Computerworld

TransGrid takes proactive approach to virtual desktop growth

The publicly owned electricity utility is moving VDI off its SAN and onto converged infrastructure

NSW government-owned electricity network operator TransGrid is preparing to migrate virtual desktops off its SAN and onto Nutanix converged infrastructure appliances.

TransGrid conducted proof of concept testing in January and a tender was issued at the end of that month.

The tender documents stated that the corporation was seeking four Nutanix NX-3450 appliances to be installed in TransGrid's two data centres, as well as support services.

"Equipment was racked and stacked late last year, and we went through the POC in January," said TransGrid planning and architecture manager, Michael Milne, who is overseeing the project.

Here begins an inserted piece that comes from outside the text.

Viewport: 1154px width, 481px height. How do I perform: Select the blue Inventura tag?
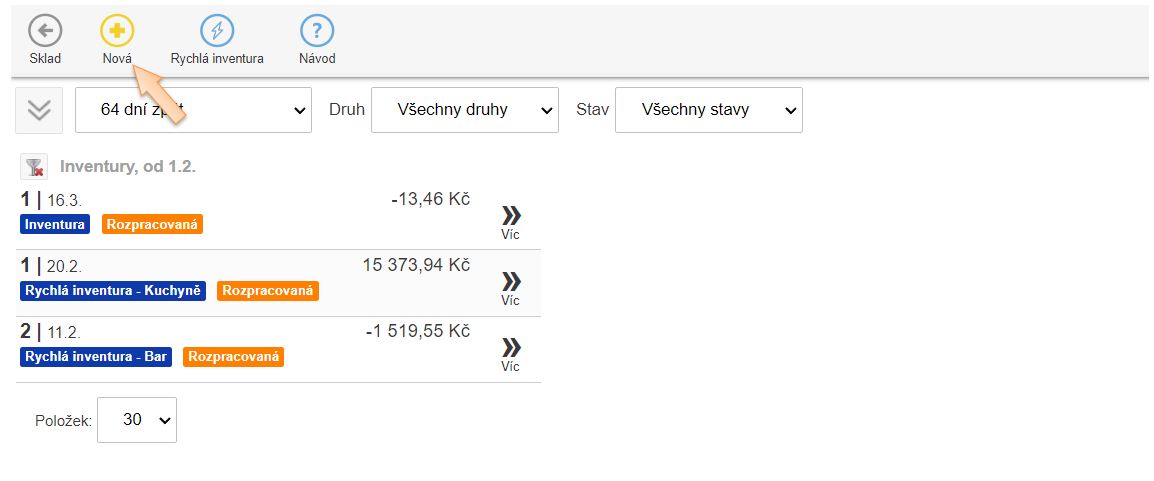(55, 224)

Milne said he is just awaiting approval to execute the tenders, and the migration process will begin shortly afterwards.

"We're not live on Nutanix yet, but we're certainly well on the way to getting there," he said.

"We expect to have the existing virtual desktop users all migrated across to Nutanix and have all the support arrangements in place for that program within the next two months."

The main driver for the project has been to separate the virtual desktop and enterprise application workloads, he added, in a "proactive" move to head off performance problems.

"So that if there were performance issues on the storage area network, it wouldn't affect the desktop experience and vice versa if we had issues in the Citrix VDI environment it wouldn't have any impact from an applications perspective."

"Most of the organisation is still using laptops, so I didn't want issues with the virtual desktop environment affecting performance of apps back to laptops," Milne said.

He said that the new solution would offer better performance when it came to virtual desktop workloads compared to a traditional SAN host environment.

The other advantage is that moving VDI to Nutanix appliances will delay the "inevitable expansion" of the SAN.

"We're in the middle of implementation from a virtual desktop perspective so the number [of virtual desktops] is growing and we are continuously evaluating new use cases for the virtual desktop environments," he said

For example, although there's no active project relating to it, Milne said he is looking at host-based graphics acceleration for virtual desktops.

"The introduction of things like intensive graphics programming at the backend, on the host, enables workloads like CAD packages which traditionally you wouldn't have virtualized," he said.